Home brewing beginners’ guide

By | June 17, 2013

Homebrew beginners guide

Come on, let’s be honest; beer is plentiful, available at supermarkets, off-licences and pubs throughout the land. So why are so many people turning to homebrew kits?

It could well be that with the recession in full flow, people are looking to home brewing as a cost cutting measure. For a reasonable amount of start-up money, several litres of beer can be produced at a fraction of the cost of purchasing alcohol at a shop or bar. For example, the Coopers Beer Starter Kitcosts £67.99 and contains everything you need to make 23 litres of beer.

You might also like to try the Balliihoo Complete Homebrew Equipment Starter Kitwhich retails at £62.99

A lot of the appeal also comes from the challenge. There is something inherently more satisfying about enjoying a beer you’ve produced yourself. Some of the brews are more complex to make than others. As you learn from previous batches, you may become more ambitious as a home brewer. There is something to be said for presenting your latest batch of beer to friends.

Your imagination is the limit, and you can find your own unique blend somewhere amongst all the different ingredients available.

So, how do you get started?

Well, firstly you’ll need a kit.

Several stores including Wilko and Amazon offer a decent selection, including Woodforde’s Real Ale Kit.

Also, the aforementioned Coopers Beer Starter Kit is ideal for the novice. These kits give you everything you need to brew up your first batch, and learn by doing, so to speak.

If you want to gather together your own equipment, then here is a general list:
A container or keg of some sort to hold the beer.
An airlock
Length of plastic hose
Fermenter with capacity of several gallons at a minimum
A large bucket for bottling
Thermometer
Funnel and strainer
Gloves
Bowl
Saucepan
Spoon

If you shop around, you should be able to buy everything on this list for under £80.

Once you have your kit together, you need to decide on your ingredients.

If you have a starter kit, that should contain everything you need. If you’ve gathered your own kit, you will need to purchase your home brew ingredients.

Now follow these steps:

- Make sure your equipment is clean and germ free by washing thoroughly.
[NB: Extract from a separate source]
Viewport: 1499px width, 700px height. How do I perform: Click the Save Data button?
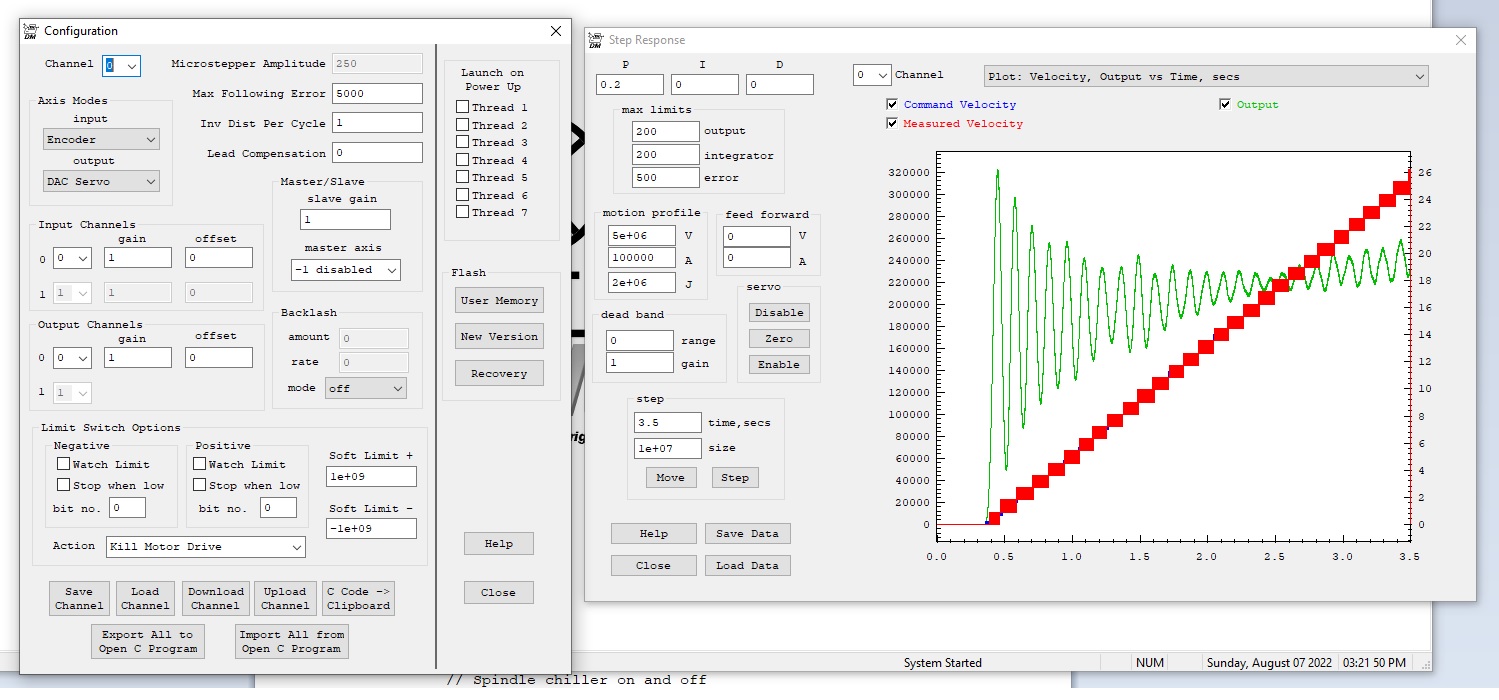tap(747, 533)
- Fill the keg with water and heat to around 75-80°F. Use the thermometer to monitor the temperature. Remove the water from the heat. Add the beer kit and the fermentable as directed on the packet. Stir thoroughly into the water with the spoon.

- Now, let the mixture cool to room temperature.

- Take the funnel and strainer and attach them to the top of the container you are using to ferment the beer. Pour the water /beer-kit/fermentable mixture through the funnel and strainer into the container. Be careful to make sure no bits get through the strainer. The water should be clear of floating bits once it has passed through the strainer.

- Now, pour the yeast into the fermenter and stir gently. This helps to oxygenate the mixture.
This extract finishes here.